__WHAT TO PRODUCE__. Quote the records below word for word, please, from the very first line through the one that contains "Click the 更多>> link", and nothing beyond it.

***** AVAILABLE DATA *****

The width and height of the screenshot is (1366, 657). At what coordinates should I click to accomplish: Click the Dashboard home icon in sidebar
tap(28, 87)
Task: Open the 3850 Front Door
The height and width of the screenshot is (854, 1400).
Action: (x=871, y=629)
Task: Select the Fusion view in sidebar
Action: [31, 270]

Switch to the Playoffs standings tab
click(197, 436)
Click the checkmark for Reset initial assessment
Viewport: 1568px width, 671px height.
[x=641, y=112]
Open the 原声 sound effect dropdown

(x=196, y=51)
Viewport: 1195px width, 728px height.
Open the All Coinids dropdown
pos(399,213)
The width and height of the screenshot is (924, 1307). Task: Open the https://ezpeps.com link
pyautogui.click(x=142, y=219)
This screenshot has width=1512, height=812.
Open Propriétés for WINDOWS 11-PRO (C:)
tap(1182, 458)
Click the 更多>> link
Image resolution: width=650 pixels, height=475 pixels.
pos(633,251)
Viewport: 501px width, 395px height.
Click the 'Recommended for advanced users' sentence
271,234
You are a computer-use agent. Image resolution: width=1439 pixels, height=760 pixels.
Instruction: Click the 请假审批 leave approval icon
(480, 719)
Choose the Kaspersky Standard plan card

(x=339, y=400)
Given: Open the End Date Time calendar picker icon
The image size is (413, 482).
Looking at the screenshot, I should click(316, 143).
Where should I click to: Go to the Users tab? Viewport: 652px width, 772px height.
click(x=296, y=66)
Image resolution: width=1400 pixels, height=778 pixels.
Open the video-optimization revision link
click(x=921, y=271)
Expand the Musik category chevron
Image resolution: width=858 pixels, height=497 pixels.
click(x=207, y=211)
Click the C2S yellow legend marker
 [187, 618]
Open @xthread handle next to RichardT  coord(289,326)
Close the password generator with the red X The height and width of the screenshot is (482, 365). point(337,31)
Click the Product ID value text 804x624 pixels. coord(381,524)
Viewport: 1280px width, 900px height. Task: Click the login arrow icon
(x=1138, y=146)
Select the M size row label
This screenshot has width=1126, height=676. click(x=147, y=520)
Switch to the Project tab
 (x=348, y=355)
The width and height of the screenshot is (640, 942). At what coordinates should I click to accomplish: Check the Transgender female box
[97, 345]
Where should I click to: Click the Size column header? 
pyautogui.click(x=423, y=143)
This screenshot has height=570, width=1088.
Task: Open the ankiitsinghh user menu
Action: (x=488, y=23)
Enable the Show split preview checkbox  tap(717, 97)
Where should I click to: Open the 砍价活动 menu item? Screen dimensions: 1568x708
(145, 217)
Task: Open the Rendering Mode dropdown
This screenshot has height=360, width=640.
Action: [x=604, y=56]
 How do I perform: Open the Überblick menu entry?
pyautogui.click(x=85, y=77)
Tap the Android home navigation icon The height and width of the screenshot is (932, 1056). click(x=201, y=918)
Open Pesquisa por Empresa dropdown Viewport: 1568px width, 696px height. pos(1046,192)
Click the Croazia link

*****

__ANSWER TO THE EXERCISE__.
The width and height of the screenshot is (1366, 657). At what coordinates should I click to accomplish: Click the Dashboard home icon in sidebar
tap(28, 87)
Task: Open the 3850 Front Door
The height and width of the screenshot is (854, 1400).
Action: (x=871, y=629)
Task: Select the Fusion view in sidebar
Action: [31, 270]

Switch to the Playoffs standings tab
click(197, 436)
Click the checkmark for Reset initial assessment
Viewport: 1568px width, 671px height.
[x=641, y=112]
Open the 原声 sound effect dropdown

(x=196, y=51)
Viewport: 1195px width, 728px height.
Open the All Coinids dropdown
pos(399,213)
The width and height of the screenshot is (924, 1307). Task: Open the https://ezpeps.com link
pyautogui.click(x=142, y=219)
This screenshot has width=1512, height=812.
Open Propriétés for WINDOWS 11-PRO (C:)
tap(1182, 458)
Click the 更多>> link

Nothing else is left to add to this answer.